To verify the behavior described above by means of simulation, a set of testbenches tests the reaction of the system to a trigger T for each transmission step. This leads to one testbench for every point in time where T could be issued. In other words the number of testbenches is basically given by the length of the frame measured in clock cycles. In addition several parameters influence the number of simulation runs needed to get an exhaustive result.

Because of the variety of possible combinations of the characteristics the state space to be covered by the implemented tests becomes extremely large. When adhering to bit wise simulation this means that every combination of internal signals and states of the design under test (DUT) has to be considered. It is necessary to provide a set of simulation stimuli to send the DUT into all possible internal states. It has to be assured that all internal signal and state combinations that can result from the communication history of the DUT (that can be of arbitrary length), messages sent or received, and all external signal variants over time are covered. The more complex the core gets, the larger the number of test cases gets in order to reach full coverage. This makes it impossible to exhaustively test complex designs in a reasonable amount of time.
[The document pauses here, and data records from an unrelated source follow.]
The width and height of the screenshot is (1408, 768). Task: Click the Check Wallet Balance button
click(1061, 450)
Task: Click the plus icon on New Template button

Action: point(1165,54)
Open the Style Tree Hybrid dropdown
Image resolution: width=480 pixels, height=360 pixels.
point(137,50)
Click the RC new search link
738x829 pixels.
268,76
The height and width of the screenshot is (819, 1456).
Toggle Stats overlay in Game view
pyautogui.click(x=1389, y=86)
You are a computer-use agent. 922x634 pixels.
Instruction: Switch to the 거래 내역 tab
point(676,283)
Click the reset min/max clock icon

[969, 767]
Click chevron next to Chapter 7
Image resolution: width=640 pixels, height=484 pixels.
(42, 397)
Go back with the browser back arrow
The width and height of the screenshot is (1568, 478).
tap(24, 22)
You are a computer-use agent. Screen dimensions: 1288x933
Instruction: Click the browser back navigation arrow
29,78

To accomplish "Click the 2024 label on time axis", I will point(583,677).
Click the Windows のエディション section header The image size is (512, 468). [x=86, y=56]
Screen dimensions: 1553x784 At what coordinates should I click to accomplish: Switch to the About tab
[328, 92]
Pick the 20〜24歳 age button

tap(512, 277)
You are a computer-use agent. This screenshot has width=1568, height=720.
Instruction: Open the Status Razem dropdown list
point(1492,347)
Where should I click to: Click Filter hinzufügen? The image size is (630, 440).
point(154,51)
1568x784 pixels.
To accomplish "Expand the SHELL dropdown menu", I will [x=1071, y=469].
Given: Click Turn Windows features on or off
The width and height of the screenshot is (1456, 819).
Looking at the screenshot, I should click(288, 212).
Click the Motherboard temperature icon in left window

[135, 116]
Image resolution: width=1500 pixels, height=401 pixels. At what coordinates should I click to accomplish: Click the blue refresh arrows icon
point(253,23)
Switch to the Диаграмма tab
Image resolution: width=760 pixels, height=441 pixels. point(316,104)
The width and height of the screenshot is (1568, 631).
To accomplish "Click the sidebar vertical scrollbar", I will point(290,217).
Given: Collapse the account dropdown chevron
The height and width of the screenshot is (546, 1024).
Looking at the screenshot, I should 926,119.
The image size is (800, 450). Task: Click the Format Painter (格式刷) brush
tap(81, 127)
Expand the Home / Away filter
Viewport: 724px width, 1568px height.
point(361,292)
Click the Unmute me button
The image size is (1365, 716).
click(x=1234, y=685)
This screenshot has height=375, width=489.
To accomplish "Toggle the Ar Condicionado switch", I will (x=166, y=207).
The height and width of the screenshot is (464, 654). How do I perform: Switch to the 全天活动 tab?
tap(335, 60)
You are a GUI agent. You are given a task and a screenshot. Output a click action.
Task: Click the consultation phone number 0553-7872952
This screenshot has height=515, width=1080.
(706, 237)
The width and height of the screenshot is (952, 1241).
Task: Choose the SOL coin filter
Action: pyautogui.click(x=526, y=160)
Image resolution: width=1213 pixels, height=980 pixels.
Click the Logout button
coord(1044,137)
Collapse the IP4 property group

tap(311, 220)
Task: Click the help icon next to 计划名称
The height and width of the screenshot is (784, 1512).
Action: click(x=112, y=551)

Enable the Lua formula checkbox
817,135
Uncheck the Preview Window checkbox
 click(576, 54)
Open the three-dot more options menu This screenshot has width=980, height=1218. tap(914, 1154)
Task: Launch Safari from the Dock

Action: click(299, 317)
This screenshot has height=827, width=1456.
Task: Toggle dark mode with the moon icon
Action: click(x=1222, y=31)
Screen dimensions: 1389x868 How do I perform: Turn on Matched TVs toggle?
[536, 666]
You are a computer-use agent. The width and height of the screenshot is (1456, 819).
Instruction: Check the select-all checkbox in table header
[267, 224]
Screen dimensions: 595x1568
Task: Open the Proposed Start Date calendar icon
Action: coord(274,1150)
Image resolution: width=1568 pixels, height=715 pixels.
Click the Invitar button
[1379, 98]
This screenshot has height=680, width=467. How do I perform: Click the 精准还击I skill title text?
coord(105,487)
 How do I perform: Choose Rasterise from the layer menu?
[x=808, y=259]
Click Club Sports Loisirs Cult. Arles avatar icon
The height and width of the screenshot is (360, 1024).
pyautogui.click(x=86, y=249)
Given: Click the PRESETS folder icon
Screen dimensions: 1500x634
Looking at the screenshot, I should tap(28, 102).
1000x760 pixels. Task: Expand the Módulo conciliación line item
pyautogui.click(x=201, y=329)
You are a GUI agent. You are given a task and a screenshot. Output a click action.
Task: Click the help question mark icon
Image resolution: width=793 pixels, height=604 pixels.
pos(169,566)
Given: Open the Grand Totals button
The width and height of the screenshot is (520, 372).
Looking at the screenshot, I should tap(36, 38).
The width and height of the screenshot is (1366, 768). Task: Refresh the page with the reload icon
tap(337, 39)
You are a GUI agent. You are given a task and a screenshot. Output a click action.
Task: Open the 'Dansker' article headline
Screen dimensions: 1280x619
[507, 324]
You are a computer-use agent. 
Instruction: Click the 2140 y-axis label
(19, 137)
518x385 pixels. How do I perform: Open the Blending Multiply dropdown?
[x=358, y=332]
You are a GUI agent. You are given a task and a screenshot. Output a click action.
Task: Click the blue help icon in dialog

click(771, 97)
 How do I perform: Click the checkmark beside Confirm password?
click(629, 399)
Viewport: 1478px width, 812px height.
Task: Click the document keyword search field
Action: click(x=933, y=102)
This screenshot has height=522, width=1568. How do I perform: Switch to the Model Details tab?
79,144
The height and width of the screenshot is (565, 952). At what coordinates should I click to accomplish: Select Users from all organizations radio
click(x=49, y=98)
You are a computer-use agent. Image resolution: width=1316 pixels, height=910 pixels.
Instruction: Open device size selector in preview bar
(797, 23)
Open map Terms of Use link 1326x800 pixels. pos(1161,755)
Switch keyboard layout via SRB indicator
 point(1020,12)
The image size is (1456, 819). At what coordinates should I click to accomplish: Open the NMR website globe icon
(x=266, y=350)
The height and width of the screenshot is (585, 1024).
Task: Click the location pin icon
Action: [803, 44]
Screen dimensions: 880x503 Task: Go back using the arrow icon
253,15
Therefore the verification is most commonly restricted to a selected number of test cases that are found to be meaningful by some metrics. However the generation of the test cases itself is error-prone as there are few means to detect erroneous simulation scenarios. In addition the problem here is to know whether all relevant test cases are covered in the test bench since a full test coverage is usually not achievable.

# III. BACKGROUND

In this chapter we provide some basic information on the LIN protocol that should help to understand the presented case study. We will also shortly introduce the applied verification methodology.

#### A. LIN Protocol

The Local Interconnect Network (LIN) is a serial protocol with deterministic data cycles. It is mostly used for robust, low frequency communication links in simple actuator sensor networks for non safety critical applications.



Fig. 1. LIN Communication

LIN is as a single master, multi slave system thus not requiring complex arbitration schemes. All communication is controlled by the central master that is polling the slaves regularly based on a predefined schedule table. Every node in the LIN network implements a slave task to handle the communication protocol. The single master node implements an additional master task that is responsible for controlling the communication as roughly depicted in figure 1. A header is issued by the master task, followed by a response of one single slave task.



Fig. 2. LIN Protocol Frame

Figure 2 gives an overview of the header's content. The first field of the header is the SYNC Break Field (from here on denoted as BREAK). It marks the begin of a new transmission by sending at least 13 dominant bits followed by one recessive delimiter bit. As the LIN uses open-collector bus drivers, the dominant bits override all other transmission. The LIN specification states that this break condition has to be detected after 11 bits at any time during operation.

Following the BREAK is the SYNC field, consisting of ten alternating bits that are used to synchronize the slave to the master clock. For the clock frequency, the LIN specification allows for deviations of up to  $\pm 15\%$  to the nominal clock frequency.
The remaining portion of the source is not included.